Характер критика обусловливал его замкнутость на частых литературных сборищах. Добролюбов презирал праздное времяпрепровождение, предпочитал работу и мало участвовал в литературных обедах, устраиваемых в редакции «Современника», а если и присутствовал на них, то, как правило, хранил молчание, старался сесть рядом с Панаевой, спокойно и бесстрастно наблюдал за собравшимися через очки. Когда же он получал приглашение на чьи-нибудь обеды, то отвечал отказом. Однажды, вспоминает Панаева, получив снисходительное приглашение на обед от Тургенева («приходите и вы, молодой человек»), Добролюбов из гордости отказался ехать, несмотря на уговоры Некрасова и Панаева{238}. Он, кажется, так и не посетил ни одного литературного застолья, быть может, кроме обеда «памяти Белинского», о котором речь пойдет ниже. Уклад и ценности кружковой жизни были ему абсолютно чужды, и он стремился демонстрировать это старшему поколению. Тургенев, по словам Панаевой, не выдержав, однажды резко охарактеризовал такой тип поведения:
«В нашей молодости, — сказал он Панаеву, — мы рвались хоть посмотреть поближе на литературных авторитетных лиц, приходили в восторг от каждого их слова, а в новом поколении мы видим игнорирование авторитетов. Вообще сухость, односторонность, отсутствие всяких эстетических увлечений, все они точно мертворожденные. Меня страшит, что они внесут в литературу ту же мертвечину, какая сидит в них самих. У них не было ни детства, ни юности, ни молодости — это какие-то нравственные уроды»{239}.

---*---

• **УСЛОВИЕ ЗАДАНИЯ**
Напишите продолжение фрагмента о Добролюбове и литературных обедах «Современника», начиная сразу после его последней фразы.

• **ИСХОДНЫЕ ДАННЫЕ**
---*---

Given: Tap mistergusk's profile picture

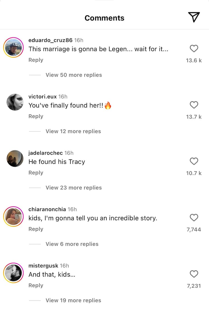Looking at the screenshot, I should point(14,273).
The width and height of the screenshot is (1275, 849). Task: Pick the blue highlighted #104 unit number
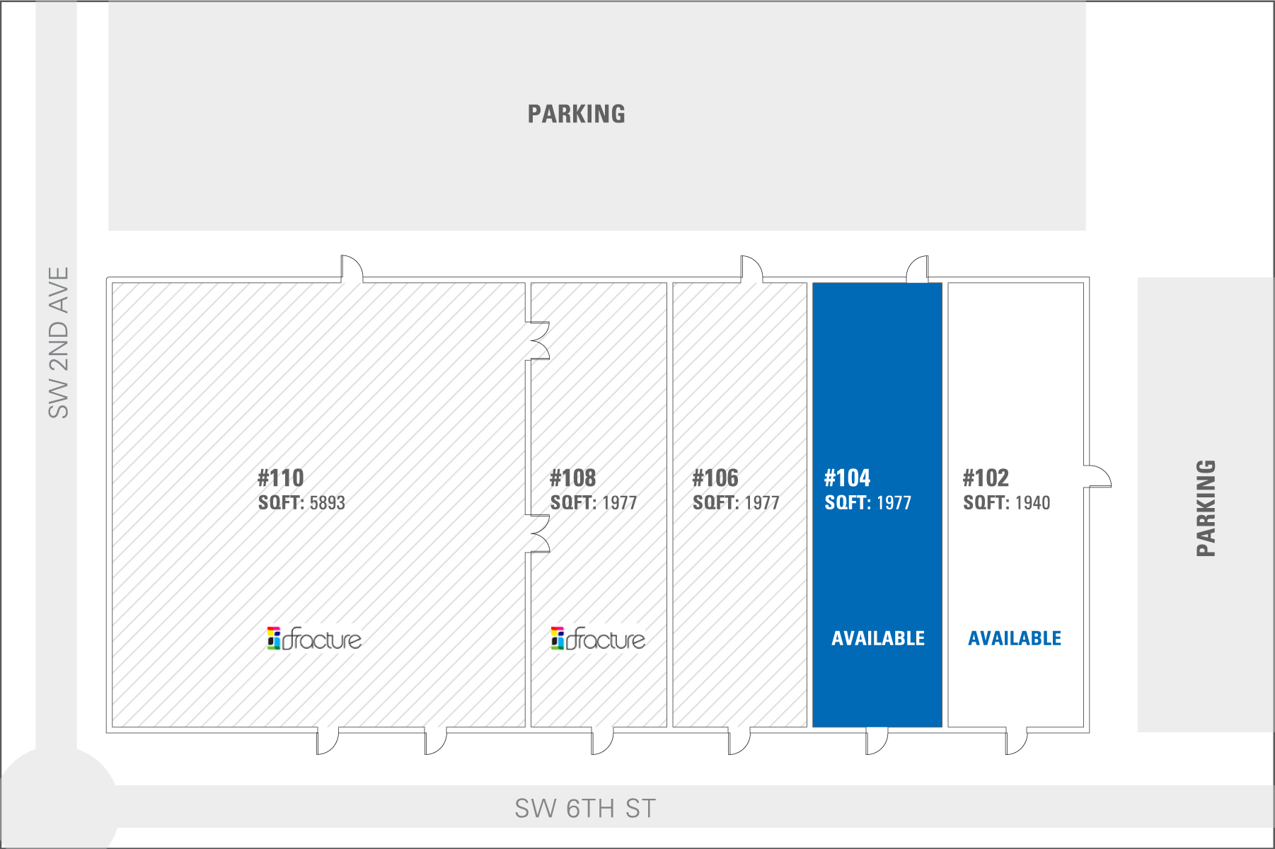[x=847, y=478]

---*---

• **ОТВЕТ**
Слова Тургенева обнажали конфликт между внешней бесстрастностью и даже сухостью, которую Добролюбов демонстрировал в общении с посторонними людьми, и внутренней страстностью, предназначенной для «своих» — самых близких приятелей и возлюбленных. Офицер Николай Новицкий, близко общавшийся с Добролюбовым с 1859 года, выходец из совсем другой среды, проницательно подметил, что критик держался в стороне от увеселений и светской жизни — но «не по нелюдимости или застенчивости, которых у него вовсе не было в натуре, а скорее по увлечению, с каким он отдавался литературным занятиям, составлявшим его призвание», и из-за большой загруженности работой. В самом деле, если ранние дневники всё же содержат признания в застенчивости, то чем взрослее становился Добролюбов, тем больше он работал над своим характером и учился им управлять, преодолевая изначальный разночинский комплекс. Новицкий вспоминал, что ему однажды удалось вытащить Добролюбова в театр, а Некрасову — в Английский клуб{240}.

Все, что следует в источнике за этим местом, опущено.